Exercise prompt
Please, starting at the line that contains "Where should I", reproduce every line exactly until the records run out, skipping all pictures.

Top of Working data

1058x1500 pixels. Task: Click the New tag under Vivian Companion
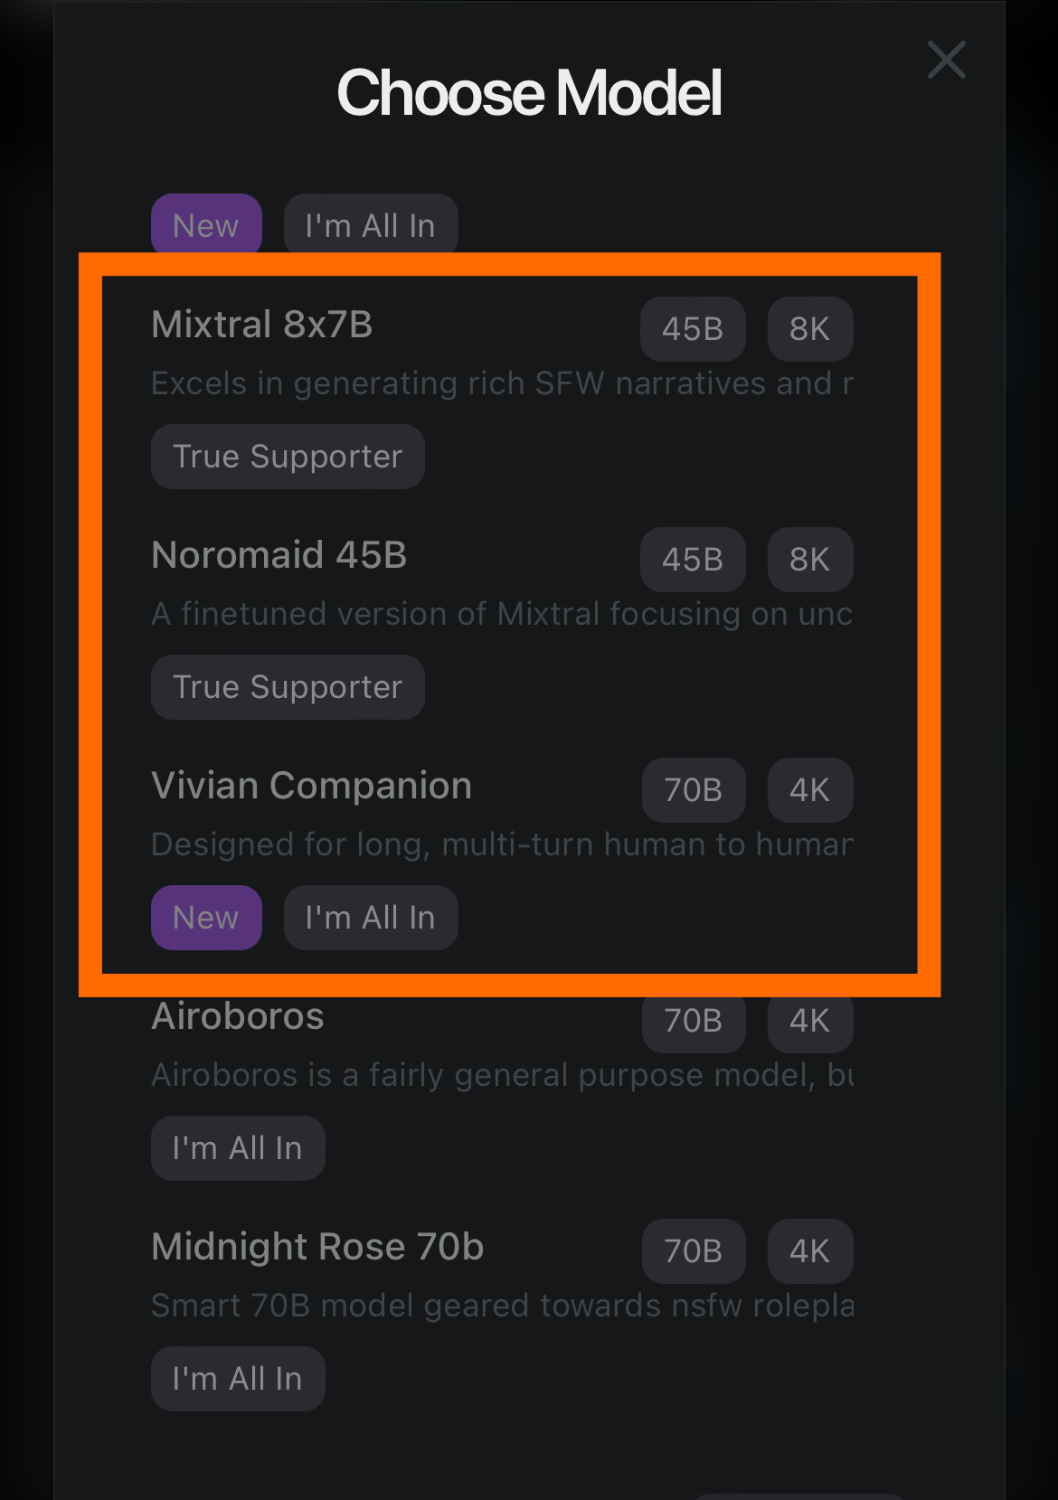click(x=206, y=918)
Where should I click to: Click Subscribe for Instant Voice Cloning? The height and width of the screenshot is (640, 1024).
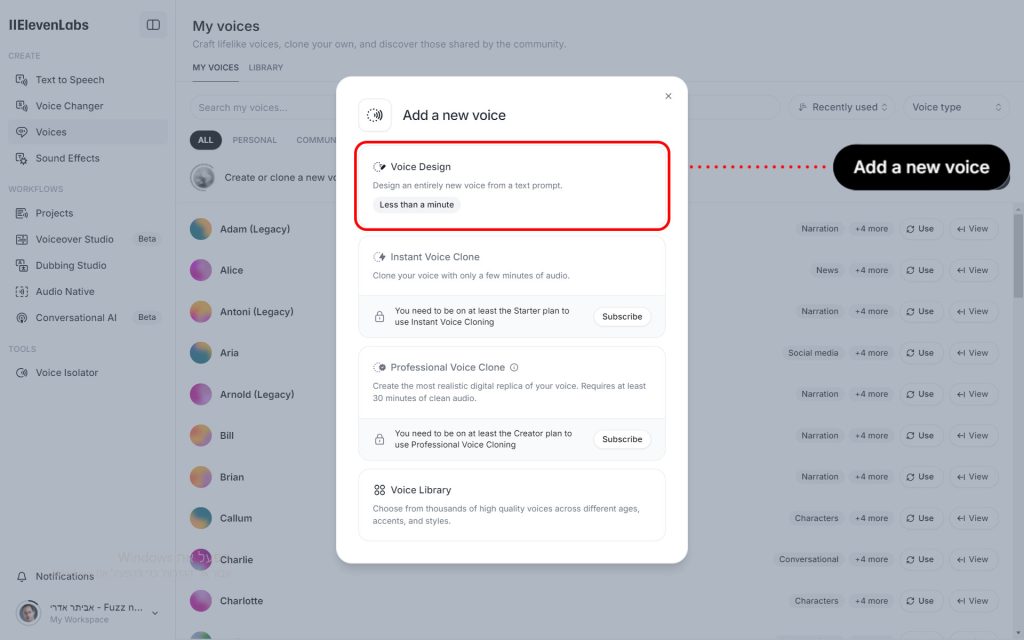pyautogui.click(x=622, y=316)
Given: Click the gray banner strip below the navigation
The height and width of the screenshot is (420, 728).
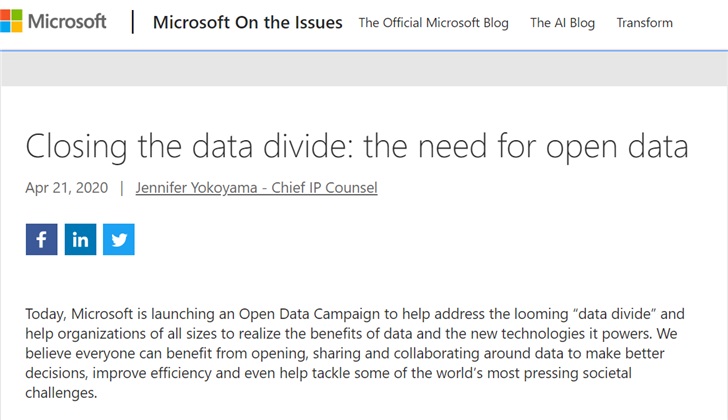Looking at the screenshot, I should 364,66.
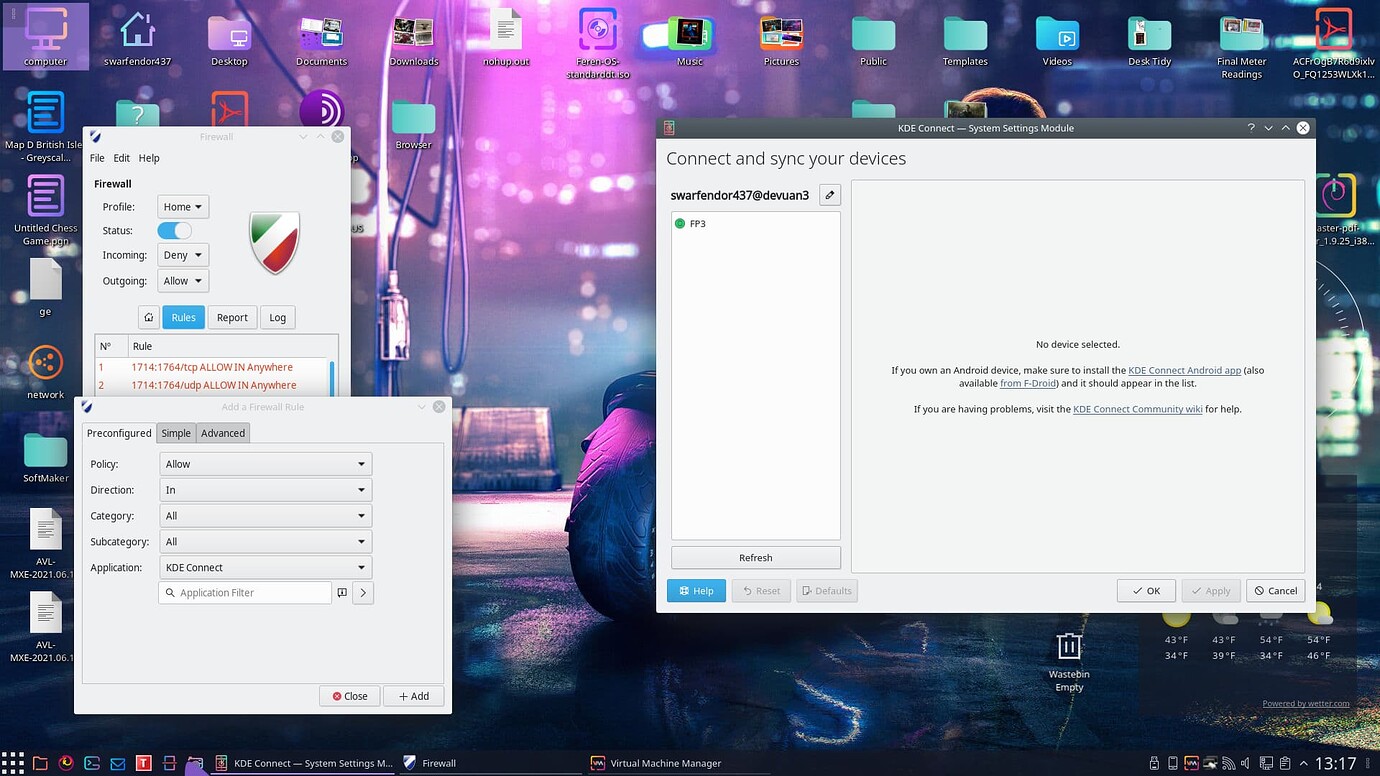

Bottom of Working data

Output of the task
Where should I click to: Click Subscribe for Instant Voice Cloning? The height and width of the screenshot is (640, 1024).
pyautogui.click(x=622, y=316)
Given: Click the gray banner strip below the navigation
The height and width of the screenshot is (420, 728).
Looking at the screenshot, I should 364,66.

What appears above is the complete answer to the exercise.